Lymphoid biased hematopoietic stem cells acquire a myeloid pattern of gene expression with age.

Abstract Lymphocyte development declines with age, which in turn contributes to the reduced replenishment of naïve lymphocytes in secondary lymphoid organs. An impaired ability of old hematopoietic stem cells (HSCs) to generate lymphoid progeny is thought to contribute to this attenuation of lymphopoiesis. It is now recognized that the HSC compartment is heterogeneous and includes lymphoid biased (Ly-HSCs) and myeloid biased (My-HSCs) stem cells. Previous studies have demonstrated that the frequency of Ly-HSCs is reduced with age, and this observation has resulted in the formulation of a model of stem cell aging which proposes that the age-related decline in lymphocyte development is due to a reduction in the number of these lymphoid biased precursors. We now show that when total HSC number is taken into account, Ly-HSCs do not decline in number with age and that compartment size is maintained in old mice. In order to obtain insights into why lymphocyte development is reduced with age, we compared the transcriptomes of young and old Ly-HSCs. We found that 371 genes were differentially expressed between young and old Ly-HSCs, and Gene Ontology analysis revealed that multiple processes that included regulation of apoptosis, chromatin remodeling, cytoskeleton organization, and cell cycle progression were altered by aging.

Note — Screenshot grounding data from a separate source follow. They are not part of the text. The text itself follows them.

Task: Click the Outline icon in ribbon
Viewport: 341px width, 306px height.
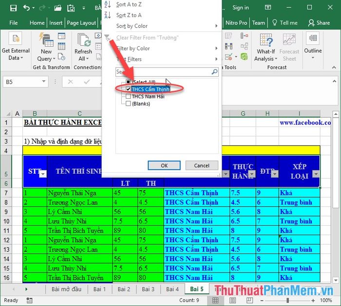Action: point(313,40)
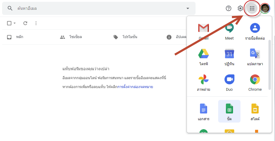Click the refresh button
275x141 pixels.
pos(25,23)
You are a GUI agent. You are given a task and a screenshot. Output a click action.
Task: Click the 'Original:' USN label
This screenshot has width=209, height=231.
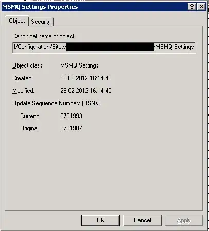click(30, 128)
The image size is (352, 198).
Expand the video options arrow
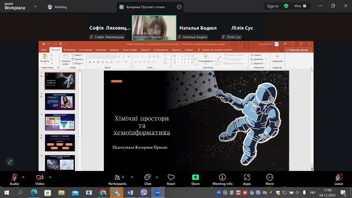point(50,177)
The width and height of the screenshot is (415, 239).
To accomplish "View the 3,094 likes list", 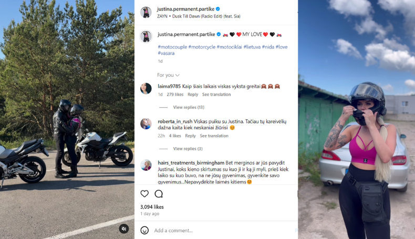I will [x=152, y=207].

We also transcriptionally profiled young and old My-HSCs and analysis of the data unexpectedly revealed that the transcriptomes of old Ly-HSCs resembled that of old My-HSCs. Based on these results, we propose a revised model of HSC aging in which altered patterns of gene expression that occur in aging Ly-HSCs, rather than a reduction in their number, contribute to declines in lymphocyte production in old individuals.